Robert and Rosie now run a successful smoked salmon business that is on the estate.  Robert was trained in the art of smoking by old Mr Pinney, and found that he was a completely 'natural smoker'.  He knows exactly when something is ready, when something needs a little more smoke or heat. Rosie and Robert soon found smoked fish from Inverawe House was in great demand.  They started with 400 addresses from all the family’s address books – and the business just grew. Today this figure has multiplied many times over, and yet they have managed to keep the personal family touch.  If you live in the UK they do post and all their products can be ordered from their website at www.smokedsalmon.co.uk

So then there were 13.  The next car load left at 1.30pm and then there were 8.  Jamie, Fi, Girl the Addle Paps, Em and I were smart and knew that we would need another day to recover and they were right.  My afternoon consisted of going through the 120 photos I took at the clay pigeon shooting and the 363 photos I took over the New Year celebrations.  Thank goodness that Facebook have lifted their very first photo restriction of a 100 photos per album.  In my defence I did have a lot of photos to cull and when I had finished I was left with 99 from the shooting and only 256 from NYE.  Not a bad number and in my defence there were 19 of us right- we need to have some leeway for all the people right.  Right?  I saw in some-ones Facebook feed about having a photo to represent each day of 2013, a photo journal as such, and I thought I would be up for that challenge and I have now signed up for http://365project.org/berniejamieson/365 So keep up with my daily photo and the small story that will go with it each day as the year progresses. 

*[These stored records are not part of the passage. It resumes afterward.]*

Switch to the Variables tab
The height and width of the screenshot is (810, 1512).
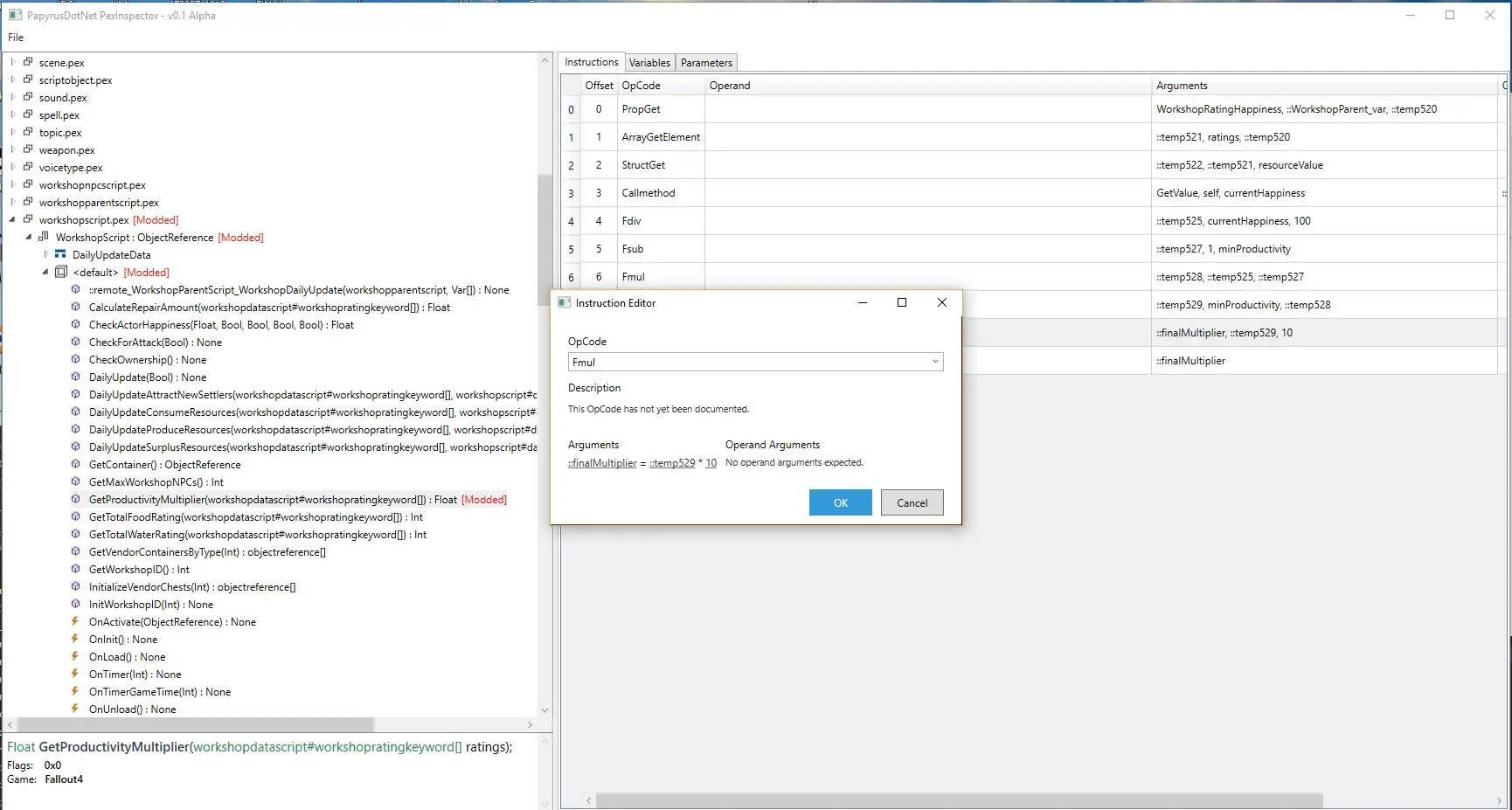649,62
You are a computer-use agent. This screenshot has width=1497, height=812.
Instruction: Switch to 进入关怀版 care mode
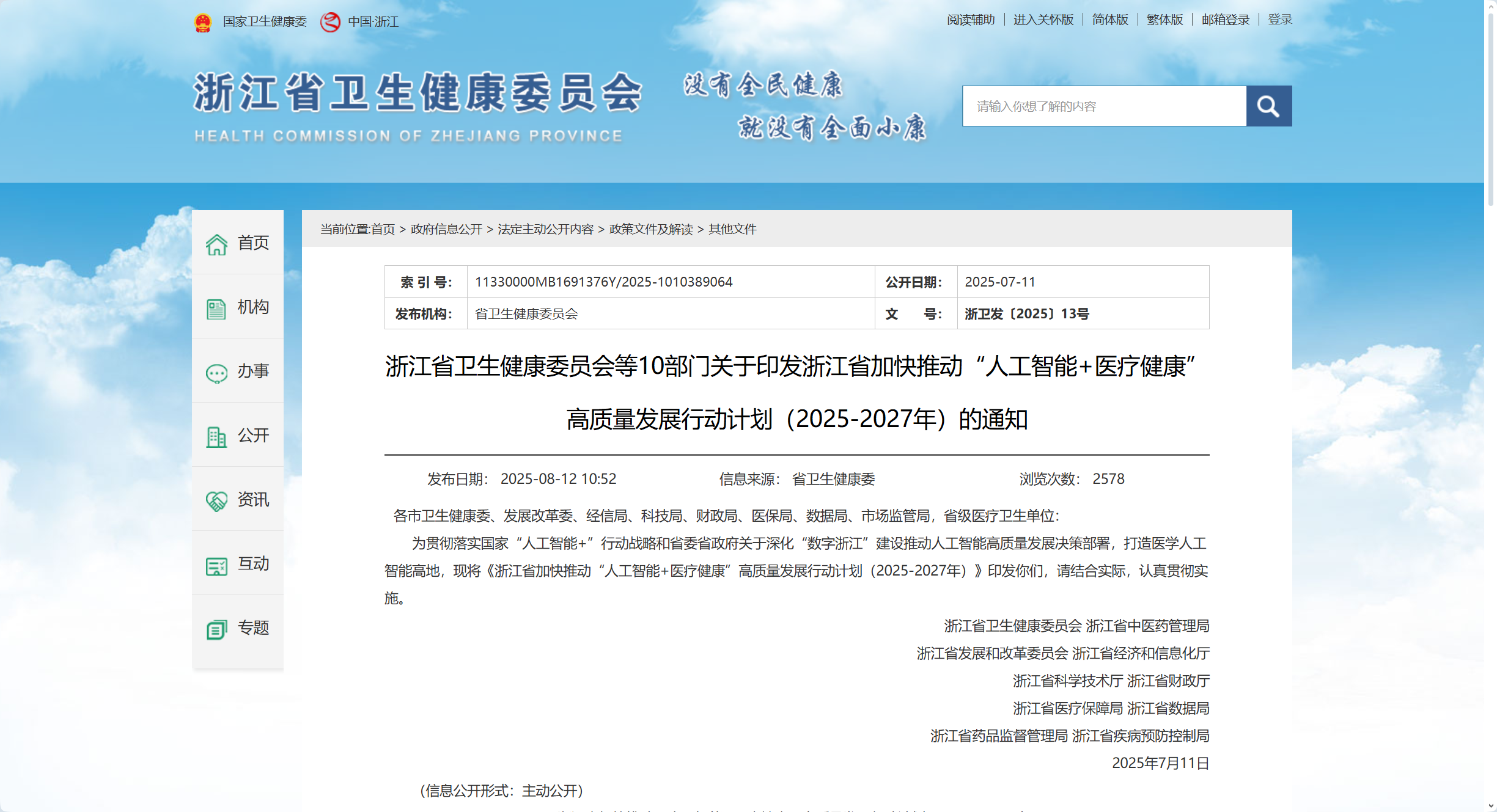[x=1043, y=20]
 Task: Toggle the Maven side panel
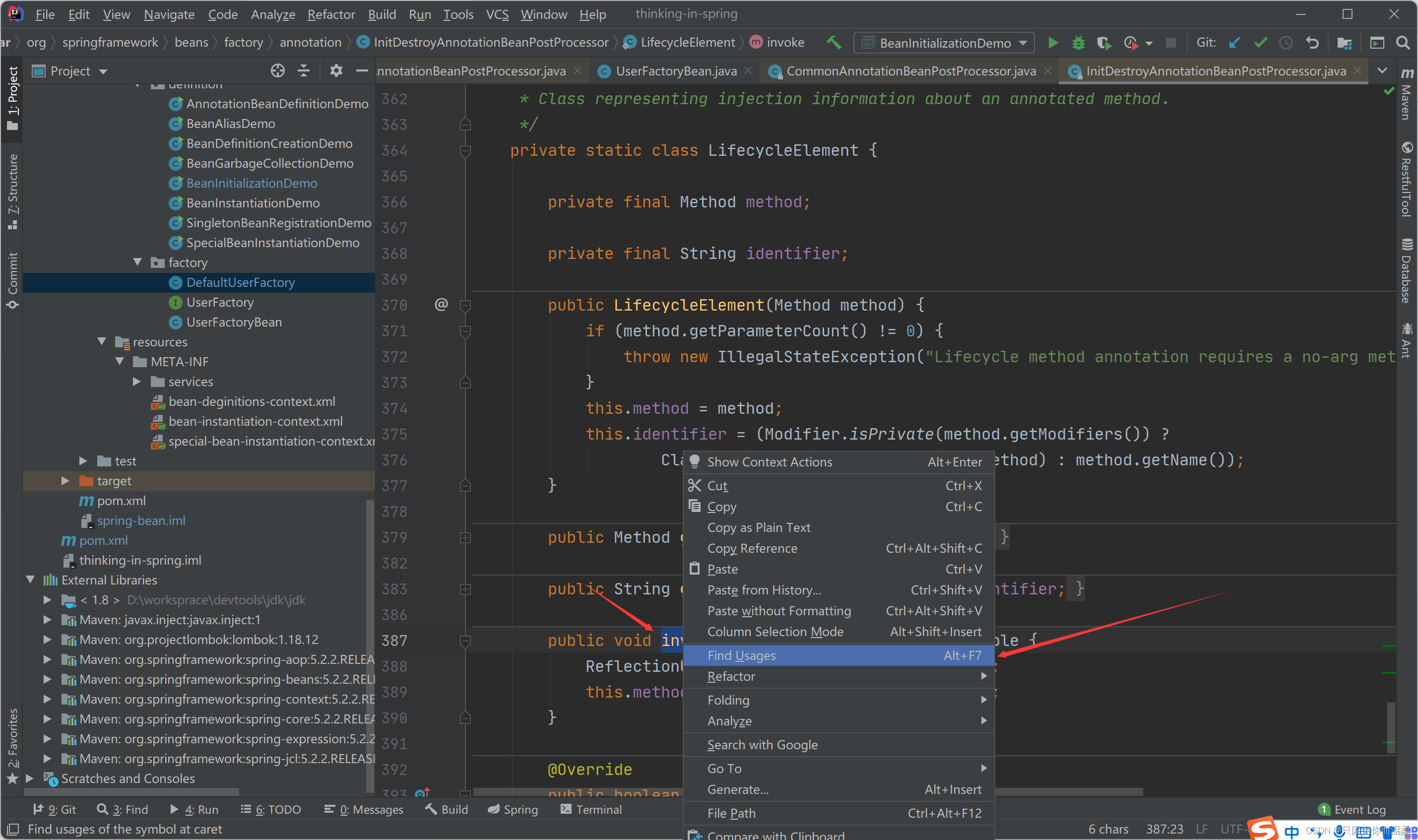tap(1406, 96)
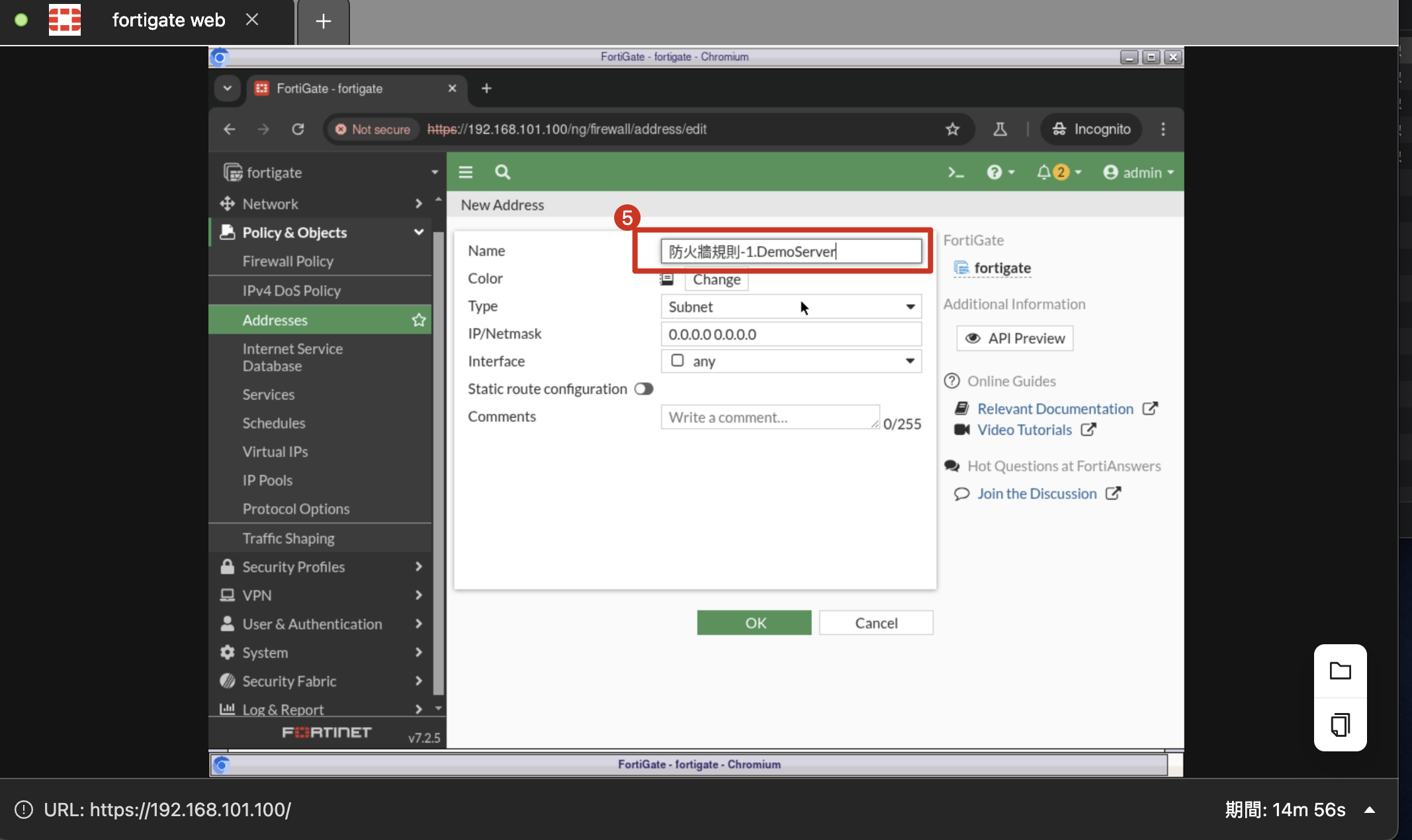Open the Type Subnet dropdown
This screenshot has width=1412, height=840.
(x=791, y=307)
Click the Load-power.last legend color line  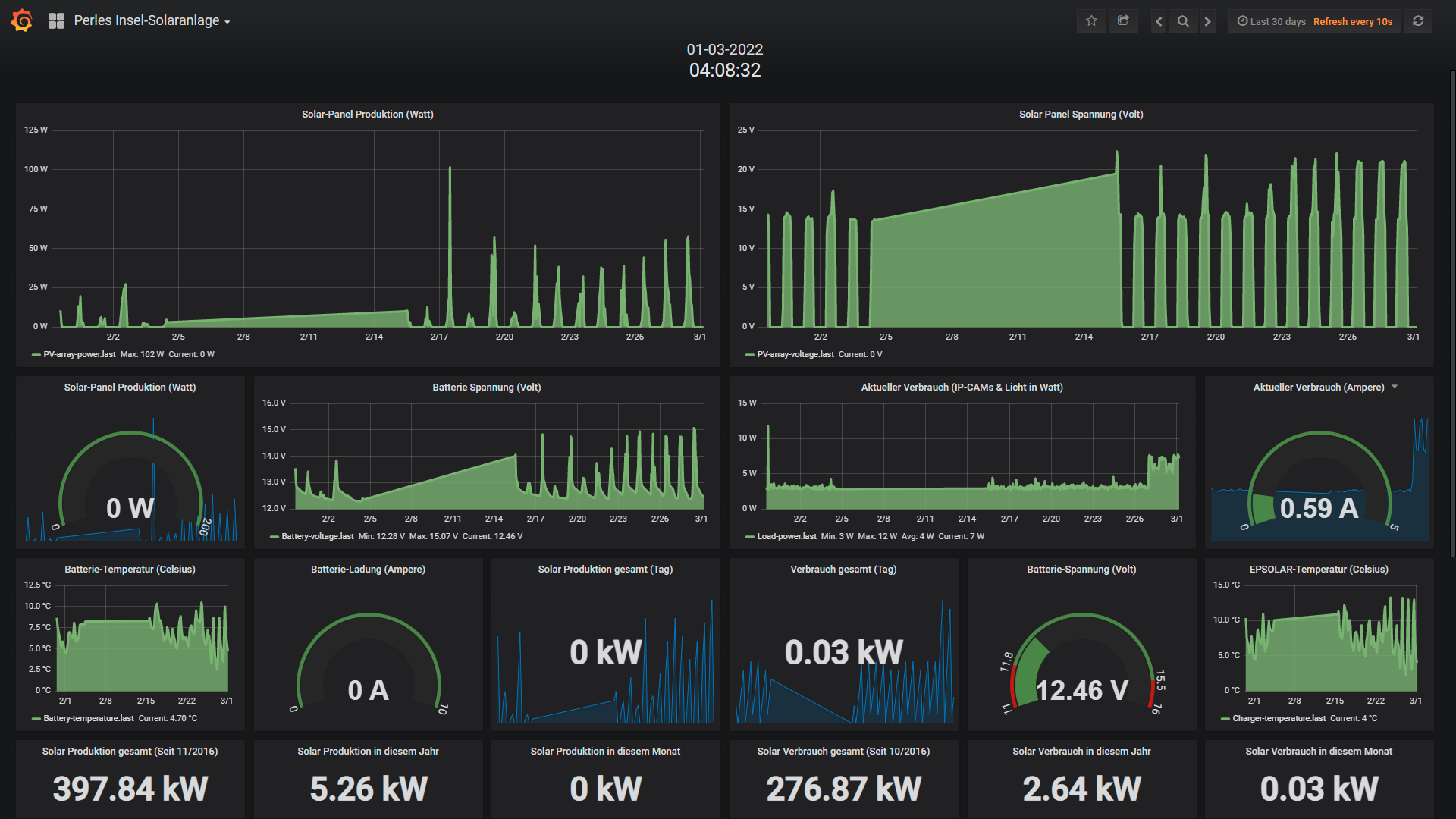(749, 537)
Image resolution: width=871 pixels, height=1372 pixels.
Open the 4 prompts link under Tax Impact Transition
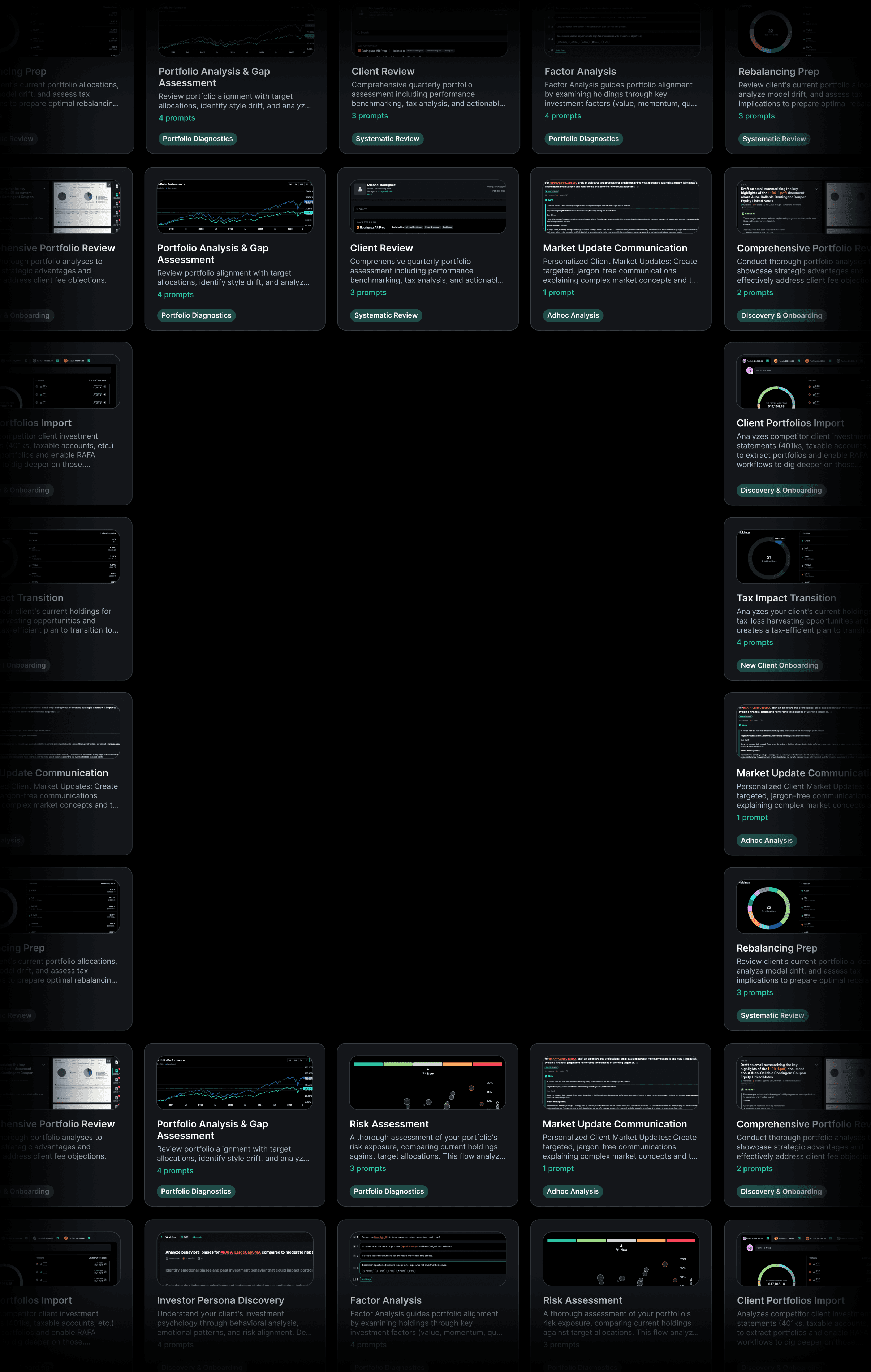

A stocktake was done of the 2 days/2 nights alcohol consumption and as a group we had drunk 1 bottle of vodka, 3 bottles of gin, 5 crates of beer, 2 bottles of whiskey, 10 bottles of champagne, 2 magnums of champagne and 34 bottles of red and white wine.  Not a bad effort and the great thing is that Em and Paps bought all the food and drink and then they just gave us a bill at the end of our stay, so nobody was out of pocket and Rosie and Robert weren’t left footing any bills either.  It was perfect.  After a pizza lunch that totally hit the spot we all retired to the TV room on the second floor and watch Stardust.  An easy going movie that we all democratically decided on out of about 50 movies and it was a chill afternoon. 

Dinner was going to be a push for me.  I walked into the kitchen just as ‘dinner’ was about to go in and they were Woodcocks that had been killed 3 days before.  As their common name implies, the woodcocks are woodland birds. They feed at night or in the evenings, searching for invertebrates in soft ground with their long bills.  Paps had gone out on the shoot, but hadn’t contributed to the now dead birds lying on a try with a bit of bacon wrapped around them and a slice of orange on top.  One of them still had its head on, as Paps said that you can eat their brain, it is supposed to be quite a taste-yeah I bet it is.  They looked disgusting, but being in Scotland I just had to try something that had been caught fresh off the estate and when it was served on my plate, my first cut into its small breast the innards popped out the end and then that was me done.  Literally the innards came oozing out.  It was also a little red for me and after small bite, the flavour which is very gamy if you’re into that, I was done.  My bird was popped into the oven a little longer and then it was eaten by someone else.  They aren’t the biggest things in the world, but to serve that to a bunch of hung-over people was a BIG call and I am embarrassed to say I was the only one out of the 8 that didn’t eat it.  But I did give it a shot.      

So that people summed up my first day of 2013. 
I can’t believe that it is the start of another year.  Come 29th of March this year (2013) marks 2 years since I left Australia on my World Odyssey, it doesn’t even feel that long ago but then when I look back on what I have done and seen it does make it a bit of a reality check for me. 

2013 has begun and I am ready for whatever it has in store for me.